TRT2 yeni neslin iletişim mecraları ve dijital platformlara da entegre edilecek mi? 

Başından beri yaptığımız bir vurgu var. TRT2 sadece bir kanal değil. TRT2’nin daha geniş tabanlı bir platform, çok boyutlu, çok mecralı bir kültür sanat markası olması için yola çıktık. 

Hemen hemen bütün yapımlarda gençler kendileri için bir detay bulacaktır. Gençlerle iletişimimiz sadece içerik bazlı değil aynı zamanda mecra bazlı. Yani sadece televizyonculuk anlamında değil dijitaldeki içeriklerimiz ve sahadaki etkinliklerimizle de gençlere dokunacağız. Sosyal medya hesaplarımızı takip ettiğinizde dildeki farklılığı göreceksiniz. 

Klasik müzik konserleri ve western kuşağını eleştirenler oldu.

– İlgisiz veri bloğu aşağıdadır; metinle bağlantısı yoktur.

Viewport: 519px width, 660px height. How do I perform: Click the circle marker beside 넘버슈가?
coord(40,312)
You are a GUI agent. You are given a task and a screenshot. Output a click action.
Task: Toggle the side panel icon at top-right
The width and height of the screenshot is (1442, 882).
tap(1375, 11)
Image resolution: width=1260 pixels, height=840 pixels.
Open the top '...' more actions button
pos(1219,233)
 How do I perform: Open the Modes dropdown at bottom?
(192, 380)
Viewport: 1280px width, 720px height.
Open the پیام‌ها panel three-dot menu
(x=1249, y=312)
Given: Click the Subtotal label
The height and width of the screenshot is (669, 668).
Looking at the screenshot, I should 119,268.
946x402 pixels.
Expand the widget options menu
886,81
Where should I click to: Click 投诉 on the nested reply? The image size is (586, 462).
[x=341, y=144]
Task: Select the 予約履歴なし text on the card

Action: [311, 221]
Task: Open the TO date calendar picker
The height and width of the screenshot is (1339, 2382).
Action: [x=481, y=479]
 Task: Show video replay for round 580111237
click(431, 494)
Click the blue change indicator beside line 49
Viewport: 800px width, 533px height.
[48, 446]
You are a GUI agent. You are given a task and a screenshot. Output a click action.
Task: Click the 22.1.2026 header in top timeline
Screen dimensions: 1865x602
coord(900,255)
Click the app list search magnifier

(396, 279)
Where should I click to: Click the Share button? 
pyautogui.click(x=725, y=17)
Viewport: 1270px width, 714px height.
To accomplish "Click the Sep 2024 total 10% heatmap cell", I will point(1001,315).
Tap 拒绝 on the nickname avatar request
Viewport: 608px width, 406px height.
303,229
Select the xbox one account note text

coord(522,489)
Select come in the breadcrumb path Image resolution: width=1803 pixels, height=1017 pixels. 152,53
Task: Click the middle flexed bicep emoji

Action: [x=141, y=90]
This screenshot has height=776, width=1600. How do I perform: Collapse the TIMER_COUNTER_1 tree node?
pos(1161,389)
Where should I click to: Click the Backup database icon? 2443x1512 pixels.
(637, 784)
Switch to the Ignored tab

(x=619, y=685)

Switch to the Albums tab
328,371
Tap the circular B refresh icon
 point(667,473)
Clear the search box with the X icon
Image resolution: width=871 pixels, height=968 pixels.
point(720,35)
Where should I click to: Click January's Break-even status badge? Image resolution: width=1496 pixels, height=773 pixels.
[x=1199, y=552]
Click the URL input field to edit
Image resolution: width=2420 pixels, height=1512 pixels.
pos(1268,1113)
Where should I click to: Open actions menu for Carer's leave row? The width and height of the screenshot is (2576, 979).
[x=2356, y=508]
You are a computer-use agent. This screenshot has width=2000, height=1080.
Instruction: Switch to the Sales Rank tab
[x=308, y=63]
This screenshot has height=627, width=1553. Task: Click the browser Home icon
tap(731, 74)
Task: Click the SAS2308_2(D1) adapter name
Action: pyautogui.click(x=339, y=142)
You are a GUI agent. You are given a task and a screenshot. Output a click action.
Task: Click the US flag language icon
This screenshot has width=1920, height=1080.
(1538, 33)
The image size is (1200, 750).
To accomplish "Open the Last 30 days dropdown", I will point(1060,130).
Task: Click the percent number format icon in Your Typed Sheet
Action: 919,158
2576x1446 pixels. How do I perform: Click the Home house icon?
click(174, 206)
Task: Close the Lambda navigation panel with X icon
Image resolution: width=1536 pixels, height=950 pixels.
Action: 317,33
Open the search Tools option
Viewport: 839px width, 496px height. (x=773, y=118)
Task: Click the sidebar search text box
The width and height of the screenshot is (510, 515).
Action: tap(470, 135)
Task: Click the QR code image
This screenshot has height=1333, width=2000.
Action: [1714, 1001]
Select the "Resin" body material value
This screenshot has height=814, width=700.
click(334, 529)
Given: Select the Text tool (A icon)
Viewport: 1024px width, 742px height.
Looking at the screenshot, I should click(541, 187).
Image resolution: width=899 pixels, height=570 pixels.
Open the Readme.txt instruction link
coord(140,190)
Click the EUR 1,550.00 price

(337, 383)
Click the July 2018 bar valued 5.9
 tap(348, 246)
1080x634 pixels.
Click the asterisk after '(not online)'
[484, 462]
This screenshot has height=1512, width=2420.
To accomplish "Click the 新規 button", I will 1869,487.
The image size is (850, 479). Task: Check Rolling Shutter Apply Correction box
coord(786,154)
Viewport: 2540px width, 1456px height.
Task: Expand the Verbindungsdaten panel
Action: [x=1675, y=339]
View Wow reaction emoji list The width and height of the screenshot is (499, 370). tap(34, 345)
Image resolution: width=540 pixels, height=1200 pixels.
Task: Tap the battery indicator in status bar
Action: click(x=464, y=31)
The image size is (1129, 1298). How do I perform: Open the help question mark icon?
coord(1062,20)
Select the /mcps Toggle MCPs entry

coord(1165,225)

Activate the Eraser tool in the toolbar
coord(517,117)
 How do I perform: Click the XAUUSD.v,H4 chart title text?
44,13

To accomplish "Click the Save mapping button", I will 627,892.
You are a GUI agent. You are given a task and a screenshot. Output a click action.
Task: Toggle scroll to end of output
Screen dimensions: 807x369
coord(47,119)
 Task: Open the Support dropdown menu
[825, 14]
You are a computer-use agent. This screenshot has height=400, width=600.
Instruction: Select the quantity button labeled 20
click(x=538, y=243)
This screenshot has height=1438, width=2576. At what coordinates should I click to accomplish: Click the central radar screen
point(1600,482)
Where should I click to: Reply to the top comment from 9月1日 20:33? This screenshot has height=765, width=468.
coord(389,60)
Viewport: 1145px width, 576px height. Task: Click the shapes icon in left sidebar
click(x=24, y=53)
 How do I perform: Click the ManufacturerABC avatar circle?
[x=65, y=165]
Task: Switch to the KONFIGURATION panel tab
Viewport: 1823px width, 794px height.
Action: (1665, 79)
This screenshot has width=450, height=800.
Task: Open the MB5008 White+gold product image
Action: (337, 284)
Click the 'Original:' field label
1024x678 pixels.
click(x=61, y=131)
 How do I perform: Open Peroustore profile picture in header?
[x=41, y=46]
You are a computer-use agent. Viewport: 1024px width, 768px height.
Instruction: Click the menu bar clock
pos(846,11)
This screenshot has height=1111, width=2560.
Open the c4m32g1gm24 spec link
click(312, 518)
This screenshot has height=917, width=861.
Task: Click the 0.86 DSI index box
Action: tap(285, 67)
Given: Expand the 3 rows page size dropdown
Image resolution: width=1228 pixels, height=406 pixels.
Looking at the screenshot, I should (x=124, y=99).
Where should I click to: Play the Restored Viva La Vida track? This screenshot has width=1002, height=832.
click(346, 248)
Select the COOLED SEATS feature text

Yeni kültür sanat kanalının ‘yerli’ ve ‘milli’ olma noktasında belirleyici yapımları neler? 

Medeniyet tek başına bir topluma mal edilemez. İlim ve kültür kısa sürede olgunlaşan kavramlar değildir; çok uzun yılların birikimi  gerekir. Tarihteki kadim medeniyetlere baktığınızda da kendileri dışındaki medeniyetlerden izler görürsünüz. Kültürel ve sanatsal zenginliklerinin bir sebebi de budur. Farklı medeniyetlerin en iyi meczedildiği yer de bu topraklardır. Bu zenginliğimizi izleyicimize en iyi şekilde aktarmak istiyoruz. Merkezimizde milli kültürümüz var ama dünyanın renklerine de açığız. Adil bir yayıncılık çizgimiz var.  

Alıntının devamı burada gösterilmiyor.